Serious Lacunas in Existing Laws: Address them before GST

As the nation eagerly waits for GST, one of the biggest tax reforms since Independence, there are serious concerns about the loopholes and lacunas in the existing indirect taxation systems. The fear is that these problems if not addressed now, may be passed on to the new tax regime unattended. The CBEC must look into these areas and streamline the same beforehand. 

There should be inbuilt mechanism in the law to share the copies of the statements recorded during the course of any investigation. Copies of these recorded statements must be given to the assessee immediately in order to have transparency. Further to Curb Vexatious Searches, provisions should be made so that the reasons for conducting the search may be recorded in writing in line with income-tax provisions. As regards the returns /reports are concerned, there should be only one annual return which will take care of all information required, in line with the Income tax provisions. This will save time of compliance and reduce litigations. There should be a 180 days window for rectification and revision of such annual returns. It’s learned that GST model law has no such provision.

In the field of adjudication, right from filing the written submission to a show cause notice, filing of appeals with the Commissioner Appeals and filing of appeal in the Tribunals, all should be made online. This will save cost and time as well be a step forward towards transparency in business. The proposed GST Network does not have such a robust feature. Further Rule 6(3) (cenvat) grey areas which result into illogical demands may be done away and be replaced by a more meaningful and logical provision. This one provision has created more litigation than all other combined together. The definition of Trading and its inclusion in the negative list is equally responsible for these large scale litigations and the same should be addressed at the earliest.

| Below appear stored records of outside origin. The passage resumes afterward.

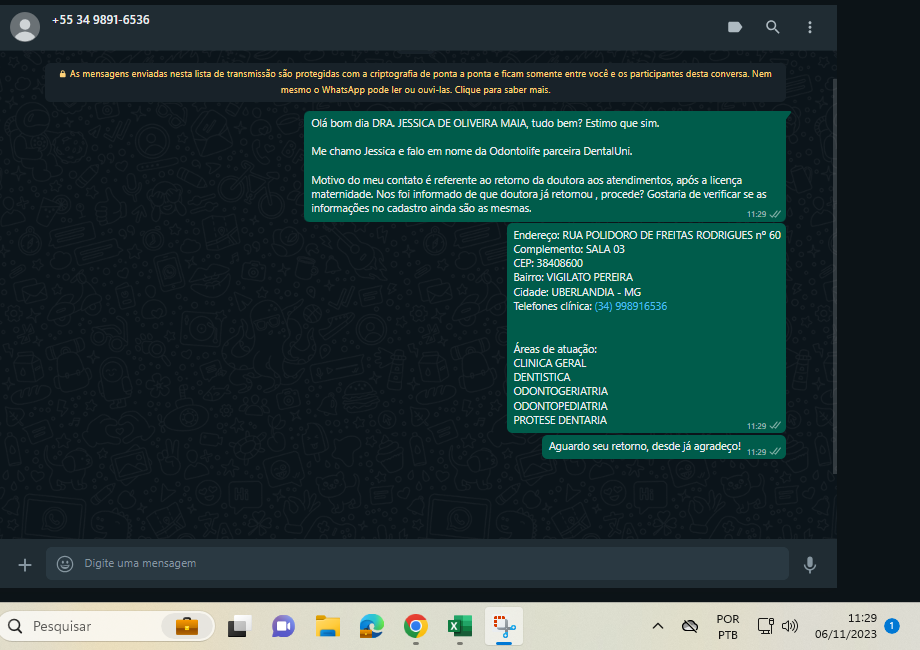Click the plus attach icon
Image resolution: width=920 pixels, height=650 pixels.
click(x=25, y=564)
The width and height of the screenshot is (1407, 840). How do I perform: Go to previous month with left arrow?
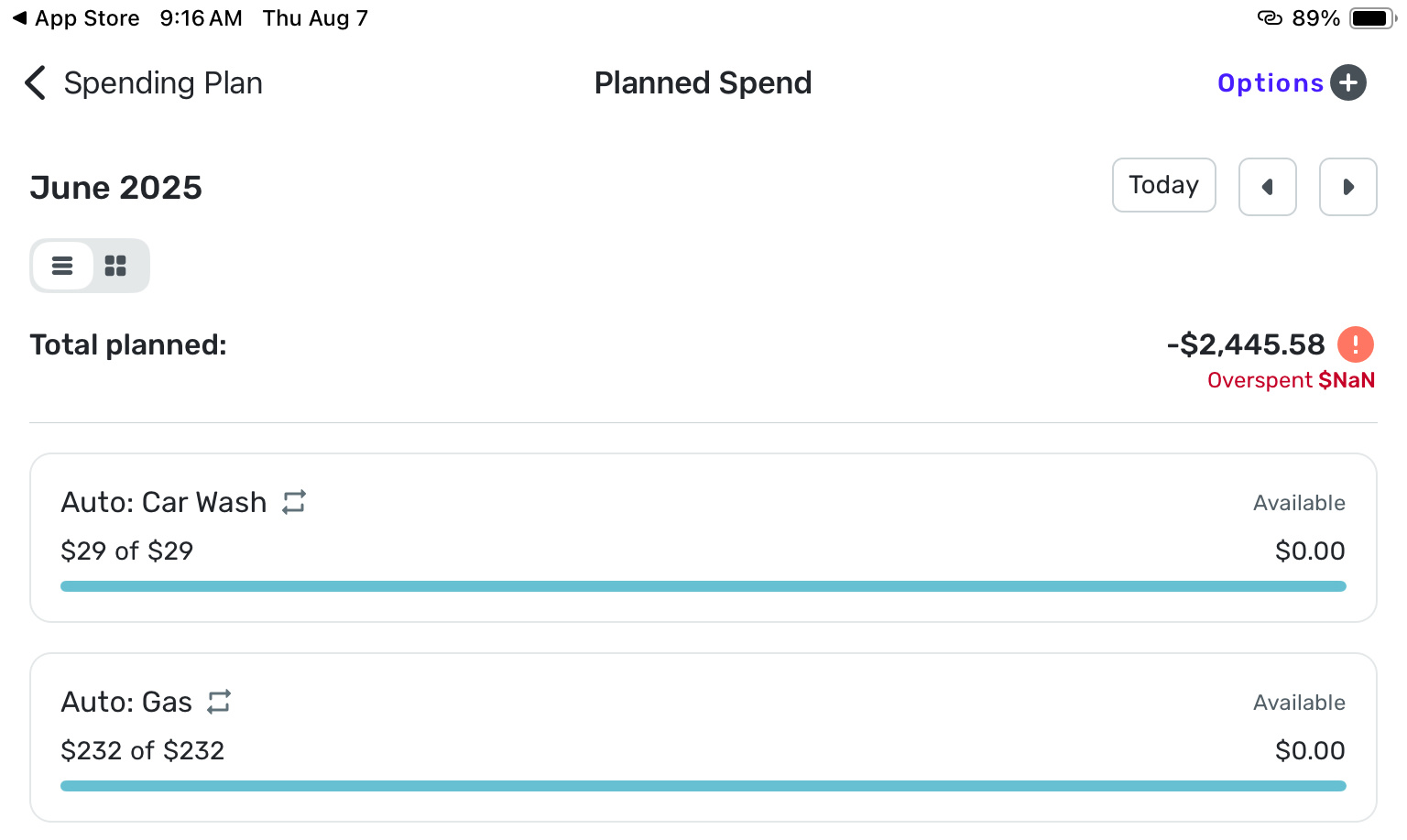coord(1267,187)
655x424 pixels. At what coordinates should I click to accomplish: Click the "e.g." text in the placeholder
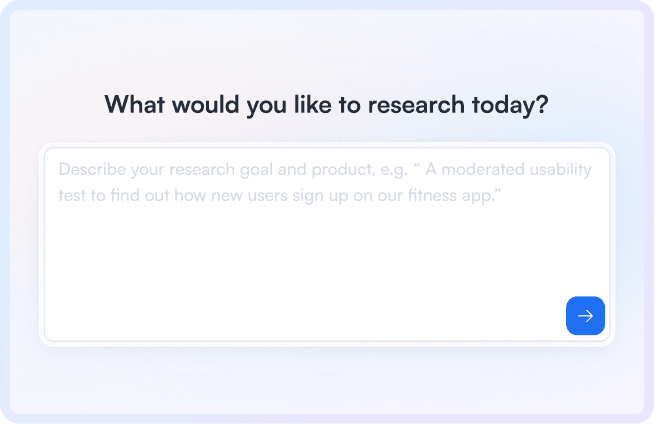point(394,170)
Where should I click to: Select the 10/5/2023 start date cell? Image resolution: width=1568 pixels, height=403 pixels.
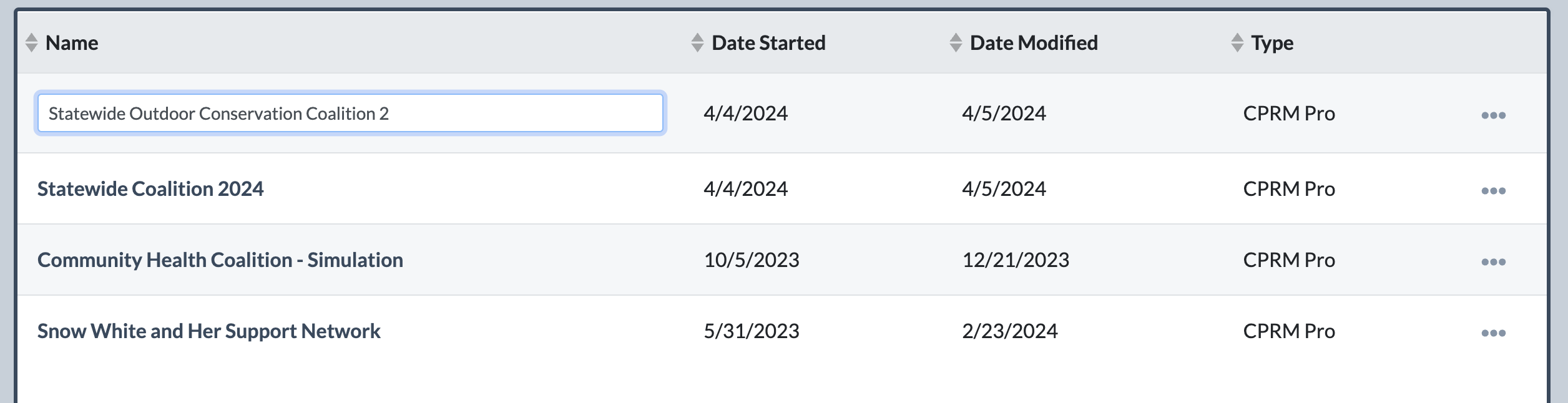pyautogui.click(x=752, y=260)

Moreover the threshold limit of 10 lakhs in a service industry is meagre and must be raised to 50 lakhs so that the small scale service providers are at peace. Since the inception of Service Tax in the year 1994, the threshold limit is 10 lakhs. In 21 years it should have been 50 lakhs. Its high time government address this concern.

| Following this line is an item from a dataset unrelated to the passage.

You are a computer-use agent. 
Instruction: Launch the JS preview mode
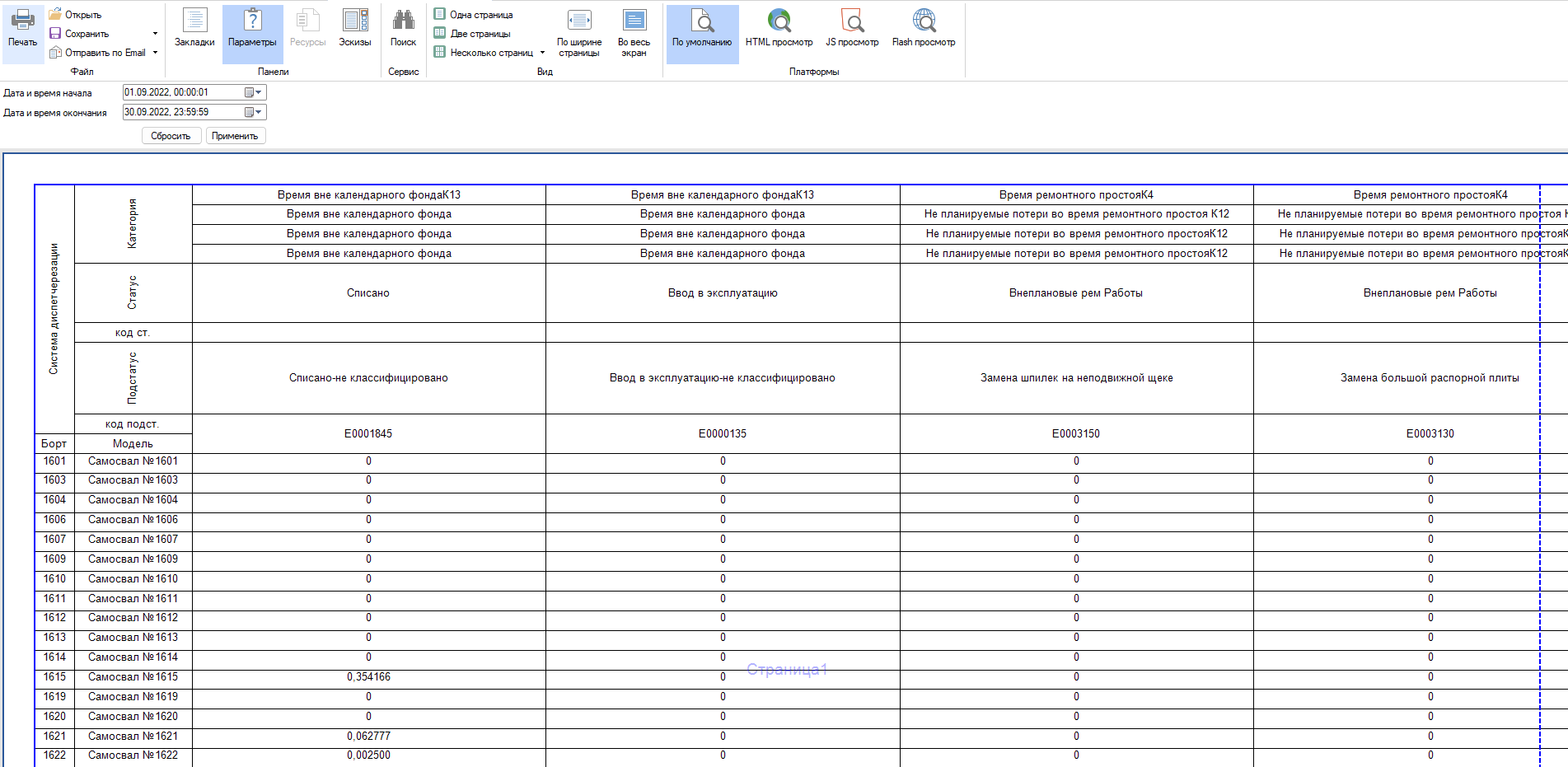point(852,29)
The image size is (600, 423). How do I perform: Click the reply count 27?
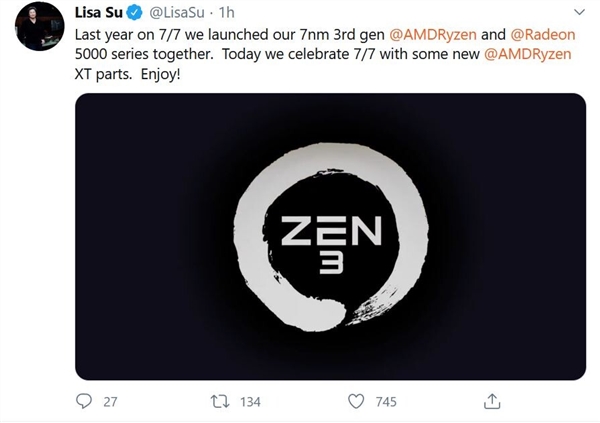pyautogui.click(x=110, y=401)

Recently Swachh Bharat Cess was introduced at the Rate of 0.5%. But by excluding it from Cenvat it has defeated the purpose of Cenvat. The same should be integrated in the Cenvat Provisions. If this is not addressed now, in coming years in GST regime, each state will come out with its own non cenvatable cess. As regards the refund procedures, they should be made online to curb corruption and promote transparency in line of TDS refunds in Income tax department. Grey areas wherein 100 % input credit is not allowed on capital goods be done away.

Another important area which needs to be addressed is that the powers of tribunals to waive pre deposit in cases which are very strong on ground of merits, must be restored. As the departments book cases of worth crores on frivolous grounds which do not hold merits and many of them are already settled laws, the assessee has to unnecessarily go through the litigation and moreover deposit up to 10 % of the amount demanded, which he might not be able to afford and eventually lose the opportunity to be heard by the tribunal. GST propose that there will be more than 40 tribunals in the country. Thus such law should be addressed immediately before GST comes into play.